[Data provided]
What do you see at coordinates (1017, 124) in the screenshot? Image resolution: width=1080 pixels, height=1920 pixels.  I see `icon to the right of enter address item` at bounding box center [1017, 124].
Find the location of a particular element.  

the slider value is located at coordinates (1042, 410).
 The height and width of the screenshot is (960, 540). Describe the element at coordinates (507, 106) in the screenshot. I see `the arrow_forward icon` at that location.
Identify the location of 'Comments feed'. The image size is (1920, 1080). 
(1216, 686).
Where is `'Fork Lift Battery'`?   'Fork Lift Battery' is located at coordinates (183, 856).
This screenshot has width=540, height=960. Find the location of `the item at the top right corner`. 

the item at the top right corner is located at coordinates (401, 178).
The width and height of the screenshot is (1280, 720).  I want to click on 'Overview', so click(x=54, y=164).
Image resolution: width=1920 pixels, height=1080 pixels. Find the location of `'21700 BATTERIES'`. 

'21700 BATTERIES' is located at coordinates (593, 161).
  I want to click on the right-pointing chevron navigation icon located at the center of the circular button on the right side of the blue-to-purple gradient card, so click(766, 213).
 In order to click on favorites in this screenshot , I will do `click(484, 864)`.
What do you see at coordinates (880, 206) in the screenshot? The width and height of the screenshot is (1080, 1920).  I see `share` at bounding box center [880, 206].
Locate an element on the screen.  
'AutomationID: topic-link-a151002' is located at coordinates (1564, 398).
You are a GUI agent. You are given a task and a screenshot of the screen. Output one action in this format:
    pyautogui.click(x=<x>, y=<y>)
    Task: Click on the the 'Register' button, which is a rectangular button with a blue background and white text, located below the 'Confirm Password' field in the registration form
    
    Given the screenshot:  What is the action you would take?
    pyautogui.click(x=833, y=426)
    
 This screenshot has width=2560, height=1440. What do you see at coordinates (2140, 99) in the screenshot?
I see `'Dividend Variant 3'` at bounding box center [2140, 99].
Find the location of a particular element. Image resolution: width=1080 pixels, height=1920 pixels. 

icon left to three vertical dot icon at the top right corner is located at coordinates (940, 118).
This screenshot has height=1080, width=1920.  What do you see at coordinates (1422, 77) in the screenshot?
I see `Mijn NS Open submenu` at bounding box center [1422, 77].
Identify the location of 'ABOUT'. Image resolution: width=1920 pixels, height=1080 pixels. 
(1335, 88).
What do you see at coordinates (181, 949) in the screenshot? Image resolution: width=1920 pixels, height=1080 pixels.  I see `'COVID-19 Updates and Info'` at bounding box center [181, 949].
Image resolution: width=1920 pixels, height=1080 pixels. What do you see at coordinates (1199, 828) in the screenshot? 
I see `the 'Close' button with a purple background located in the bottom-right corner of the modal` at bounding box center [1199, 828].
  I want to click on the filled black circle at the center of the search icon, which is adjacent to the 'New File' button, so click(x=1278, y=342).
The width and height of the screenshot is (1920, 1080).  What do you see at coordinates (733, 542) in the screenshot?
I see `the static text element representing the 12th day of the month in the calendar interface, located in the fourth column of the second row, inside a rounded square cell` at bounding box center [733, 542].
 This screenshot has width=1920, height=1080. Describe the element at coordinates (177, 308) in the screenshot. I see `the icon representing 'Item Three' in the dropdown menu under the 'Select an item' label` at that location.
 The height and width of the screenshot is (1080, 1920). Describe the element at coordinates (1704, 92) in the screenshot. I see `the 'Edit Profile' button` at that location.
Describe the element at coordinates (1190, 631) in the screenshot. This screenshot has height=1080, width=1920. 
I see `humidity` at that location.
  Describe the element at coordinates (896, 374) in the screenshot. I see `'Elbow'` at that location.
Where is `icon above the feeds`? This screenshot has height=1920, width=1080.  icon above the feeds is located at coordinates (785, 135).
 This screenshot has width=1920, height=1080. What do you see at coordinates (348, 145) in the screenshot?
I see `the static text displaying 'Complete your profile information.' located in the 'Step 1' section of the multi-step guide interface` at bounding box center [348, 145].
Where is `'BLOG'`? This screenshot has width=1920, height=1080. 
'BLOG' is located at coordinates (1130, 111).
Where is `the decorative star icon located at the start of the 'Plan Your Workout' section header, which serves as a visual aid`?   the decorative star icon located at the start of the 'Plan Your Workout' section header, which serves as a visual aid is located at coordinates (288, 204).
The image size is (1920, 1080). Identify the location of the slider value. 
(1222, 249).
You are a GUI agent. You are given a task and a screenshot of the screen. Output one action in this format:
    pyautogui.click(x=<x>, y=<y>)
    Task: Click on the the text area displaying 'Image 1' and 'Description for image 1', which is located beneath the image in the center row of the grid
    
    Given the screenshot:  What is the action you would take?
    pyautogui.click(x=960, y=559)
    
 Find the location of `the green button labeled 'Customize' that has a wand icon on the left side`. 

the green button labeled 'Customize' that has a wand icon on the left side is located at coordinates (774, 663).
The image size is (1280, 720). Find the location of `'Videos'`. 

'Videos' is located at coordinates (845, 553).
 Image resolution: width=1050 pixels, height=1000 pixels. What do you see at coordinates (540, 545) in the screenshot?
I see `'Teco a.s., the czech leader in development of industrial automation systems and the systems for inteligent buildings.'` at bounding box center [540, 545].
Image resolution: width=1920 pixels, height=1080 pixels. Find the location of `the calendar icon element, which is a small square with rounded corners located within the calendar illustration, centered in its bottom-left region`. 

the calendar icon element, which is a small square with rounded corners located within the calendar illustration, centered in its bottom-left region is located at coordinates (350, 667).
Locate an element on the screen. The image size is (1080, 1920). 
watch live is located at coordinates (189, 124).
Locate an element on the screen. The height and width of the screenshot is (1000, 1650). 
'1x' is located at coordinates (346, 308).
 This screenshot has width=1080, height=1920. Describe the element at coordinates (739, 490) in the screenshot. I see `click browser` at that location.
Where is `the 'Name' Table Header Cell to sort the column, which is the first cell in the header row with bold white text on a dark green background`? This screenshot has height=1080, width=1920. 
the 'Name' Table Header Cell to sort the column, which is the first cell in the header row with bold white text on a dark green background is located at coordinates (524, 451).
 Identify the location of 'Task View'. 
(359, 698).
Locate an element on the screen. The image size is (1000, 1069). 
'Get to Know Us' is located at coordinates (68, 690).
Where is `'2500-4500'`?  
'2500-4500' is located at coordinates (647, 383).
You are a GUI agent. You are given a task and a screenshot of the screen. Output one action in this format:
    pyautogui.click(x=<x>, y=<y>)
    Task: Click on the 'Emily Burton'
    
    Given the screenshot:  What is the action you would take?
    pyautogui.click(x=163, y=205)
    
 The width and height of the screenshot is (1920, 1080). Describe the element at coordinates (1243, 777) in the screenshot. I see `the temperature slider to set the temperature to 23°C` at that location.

[What to work on] Reproduce every one of the rows above word for word.

[Result of this exercise]
What do you see at coordinates (1017, 124) in the screenshot? Image resolution: width=1080 pixels, height=1920 pixels.  I see `icon to the right of enter address item` at bounding box center [1017, 124].
Find the location of a particular element.  

the slider value is located at coordinates (1042, 410).
 The height and width of the screenshot is (960, 540). Describe the element at coordinates (507, 106) in the screenshot. I see `the arrow_forward icon` at that location.
Identify the location of 'Comments feed'. The image size is (1920, 1080). 
(1216, 686).
Where is `'Fork Lift Battery'`?   'Fork Lift Battery' is located at coordinates (183, 856).
This screenshot has width=540, height=960. Find the location of `the item at the top right corner`. 

the item at the top right corner is located at coordinates (401, 178).
The width and height of the screenshot is (1280, 720).  I want to click on 'Overview', so click(x=54, y=164).
Image resolution: width=1920 pixels, height=1080 pixels. Find the location of `'21700 BATTERIES'`. 

'21700 BATTERIES' is located at coordinates (593, 161).
  I want to click on the right-pointing chevron navigation icon located at the center of the circular button on the right side of the blue-to-purple gradient card, so click(766, 213).
 In order to click on favorites in this screenshot , I will do `click(484, 864)`.
What do you see at coordinates (880, 206) in the screenshot? The width and height of the screenshot is (1080, 1920).  I see `share` at bounding box center [880, 206].
Locate an element on the screen.  
'AutomationID: topic-link-a151002' is located at coordinates (1564, 398).
You are a GUI agent. You are given a task and a screenshot of the screen. Output one action in this format:
    pyautogui.click(x=<x>, y=<y>)
    Task: Click on the the 'Register' button, which is a rectangular button with a blue background and white text, located below the 'Confirm Password' field in the registration form
    
    Given the screenshot:  What is the action you would take?
    pyautogui.click(x=833, y=426)
    
 This screenshot has width=2560, height=1440. What do you see at coordinates (2140, 99) in the screenshot?
I see `'Dividend Variant 3'` at bounding box center [2140, 99].
Find the location of a particular element. Image resolution: width=1080 pixels, height=1920 pixels. 

icon left to three vertical dot icon at the top right corner is located at coordinates (940, 118).
This screenshot has height=1080, width=1920.  What do you see at coordinates (1422, 77) in the screenshot?
I see `Mijn NS Open submenu` at bounding box center [1422, 77].
Identify the location of 'ABOUT'. Image resolution: width=1920 pixels, height=1080 pixels. 
(1335, 88).
What do you see at coordinates (181, 949) in the screenshot? Image resolution: width=1920 pixels, height=1080 pixels.  I see `'COVID-19 Updates and Info'` at bounding box center [181, 949].
Image resolution: width=1920 pixels, height=1080 pixels. What do you see at coordinates (1199, 828) in the screenshot? 
I see `the 'Close' button with a purple background located in the bottom-right corner of the modal` at bounding box center [1199, 828].
  I want to click on the filled black circle at the center of the search icon, which is adjacent to the 'New File' button, so click(x=1278, y=342).
The width and height of the screenshot is (1920, 1080).  What do you see at coordinates (733, 542) in the screenshot?
I see `the static text element representing the 12th day of the month in the calendar interface, located in the fourth column of the second row, inside a rounded square cell` at bounding box center [733, 542].
 This screenshot has width=1920, height=1080. Describe the element at coordinates (177, 308) in the screenshot. I see `the icon representing 'Item Three' in the dropdown menu under the 'Select an item' label` at that location.
 The height and width of the screenshot is (1080, 1920). Describe the element at coordinates (1704, 92) in the screenshot. I see `the 'Edit Profile' button` at that location.
Describe the element at coordinates (1190, 631) in the screenshot. This screenshot has height=1080, width=1920. 
I see `humidity` at that location.
  Describe the element at coordinates (896, 374) in the screenshot. I see `'Elbow'` at that location.
Where is `icon above the feeds`? This screenshot has height=1920, width=1080.  icon above the feeds is located at coordinates (785, 135).
 This screenshot has width=1920, height=1080. What do you see at coordinates (348, 145) in the screenshot?
I see `the static text displaying 'Complete your profile information.' located in the 'Step 1' section of the multi-step guide interface` at bounding box center [348, 145].
Where is `'BLOG'`? This screenshot has width=1920, height=1080. 
'BLOG' is located at coordinates (1130, 111).
Where is `the decorative star icon located at the start of the 'Plan Your Workout' section header, which serves as a visual aid`?   the decorative star icon located at the start of the 'Plan Your Workout' section header, which serves as a visual aid is located at coordinates (288, 204).
The image size is (1920, 1080). Identify the location of the slider value. 
(1222, 249).
You are a GUI agent. You are given a task and a screenshot of the screen. Output one action in this format:
    pyautogui.click(x=<x>, y=<y>)
    Task: Click on the the text area displaying 'Image 1' and 'Description for image 1', which is located beneath the image in the center row of the grid
    
    Given the screenshot:  What is the action you would take?
    pyautogui.click(x=960, y=559)
    
 Find the location of `the green button labeled 'Customize' that has a wand icon on the left side`. 

the green button labeled 'Customize' that has a wand icon on the left side is located at coordinates (774, 663).
The image size is (1280, 720). Find the location of `'Videos'`. 

'Videos' is located at coordinates (845, 553).
 Image resolution: width=1050 pixels, height=1000 pixels. What do you see at coordinates (540, 545) in the screenshot?
I see `'Teco a.s., the czech leader in development of industrial automation systems and the systems for inteligent buildings.'` at bounding box center [540, 545].
Image resolution: width=1920 pixels, height=1080 pixels. Find the location of `the calendar icon element, which is a small square with rounded corners located within the calendar illustration, centered in its bottom-left region`. 

the calendar icon element, which is a small square with rounded corners located within the calendar illustration, centered in its bottom-left region is located at coordinates (350, 667).
Locate an element on the screen. The image size is (1080, 1920). 
watch live is located at coordinates (189, 124).
Locate an element on the screen. The height and width of the screenshot is (1000, 1650). 
'1x' is located at coordinates (346, 308).
 This screenshot has width=1080, height=1920. Describe the element at coordinates (739, 490) in the screenshot. I see `click browser` at that location.
Where is `the 'Name' Table Header Cell to sort the column, which is the first cell in the header row with bold white text on a dark green background`? This screenshot has height=1080, width=1920. 
the 'Name' Table Header Cell to sort the column, which is the first cell in the header row with bold white text on a dark green background is located at coordinates (524, 451).
 Identify the location of 'Task View'. 
(359, 698).
Locate an element on the screen. The image size is (1000, 1069). 
'Get to Know Us' is located at coordinates (68, 690).
Where is `'2500-4500'`?  
'2500-4500' is located at coordinates (647, 383).
You are a GUI agent. You are given a task and a screenshot of the screen. Output one action in this format:
    pyautogui.click(x=<x>, y=<y>)
    Task: Click on the 'Emily Burton'
    
    Given the screenshot:  What is the action you would take?
    pyautogui.click(x=163, y=205)
    
 The width and height of the screenshot is (1920, 1080). Describe the element at coordinates (1243, 777) in the screenshot. I see `the temperature slider to set the temperature to 23°C` at that location.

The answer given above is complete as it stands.